JORROCKS
The “Iron Gelding” was Australia’s first celebrity racehorse, traded for eight spring heifers
Jorrocks was foaled in 1833 at Bayly Park stud near Liverpool in New South Wales, later renamed Bayley Park, after the stud was moved to Mudgee. Jorrocks began his working life as a stock horse, until his owner, Henry Bayly, noted the horse’s stamina and strength and began racing him in local events. Jorrocks was descended from Australia’s oldest racehorse family, but he would not be allowed to compete in most races today because of his ancestry. His was sired by Whisker II (GB) (by Whisker, winner of the 1815 Epsom Derby). His dam, Matilda (Steeltrap GB) was a winner at Sydney meetings the previous year. As a result, Jorrocks is now usually described as an Anglo-Arabian, a horse of mixed Arabian and Thoroughbred bloodlines. His small head and ears and dished face are characteristic of the Arabian breed. Until the late 19th century, Arabian and part-Arabian horses competed alongside thoroughbreds and other mixed breeds in Australian races. Jorrocks was not the only successful Anglo-Arabian. In 1871, for example, the half-Arabian gelding, Saladin, won the Australian Cup and Hotham Handicap and is claimed to have finished third in the Melbourne Cup (although the judges disputed his placing).
Like many of Australia’s early racehorses, Jorrocks maternal grand-dam, Vesta, was part, and probably at least half-Arabian. Many colonial breeders looked to this breed to improve the quality of local bloodlines, and Vesta’s sire, Model, was an Arabian stallion brought to New South Wales by Sydney merchant William Browne. Vesta’s dam was probably a half or three-quarter Arabian mare known as Cariboo, descended from an Arabian or Arabian-Persian stallion, Old Hector, which was imported to the colony by another Sydney merchant, Robert Campbell, in 1807.

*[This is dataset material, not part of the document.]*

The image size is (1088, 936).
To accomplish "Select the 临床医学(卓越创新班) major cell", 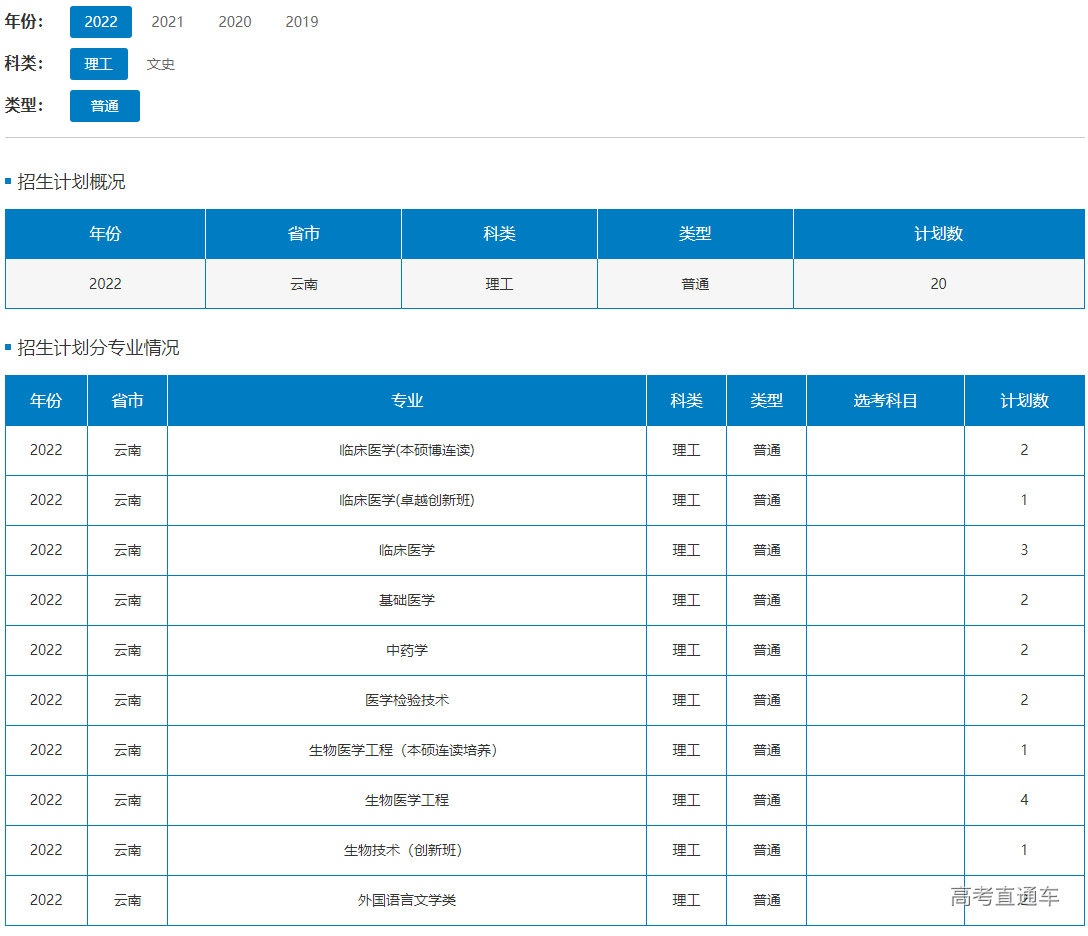I will [x=407, y=501].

Jorrocks started on the track as a five year old and, after winning a large number of low-level races, was entered in his first competition ‘in good company’ at Homebush in Sydney. By this time, the horse’s original owner Henry Bayly had traded him to well-known trainer Richard Rouse for eight spring heifers, (around £40), Jorrocks having passed through the hands of several other owners and trainers during his career. He also seems to have raced under a variety of names, including Jollox and Jollop. Despite his itinerant life and the fact that, like all racehorses of his time he had to walk from his stable to his races, Jorrocks first race in good company was in March 1841, under the name of Jollox. At the old Homebush course he ran a good second to Chestnut Prince in the Ladies' Purse of three miles, open to all horses carrying 11 stone (70 kg). The Racecourse for Sydney was located at Homebush from 1841 to 1859. In 1860, the racecourse was moved to Randwick, its current location.
Jorrocks was a racing sensation. Inaccurate records mean it is unknown exactly how many races the horse won, but he achieved at least 65 wins from 95 starts. In 1843, carrying over 60 kilograms, Jorrocks took out the Australian Jockey Club (AJC) Metropolitan Stakes, the Cumberland Plate and the Champion Cup. Three years later, in 1846, he won 30 of his 31 starts, carrying at least 57 kilograms and galloping a usual two or three miles each race. Over eight years of racing in the 1840s the horse won his owners about £2688, or $457,000 in today’s money.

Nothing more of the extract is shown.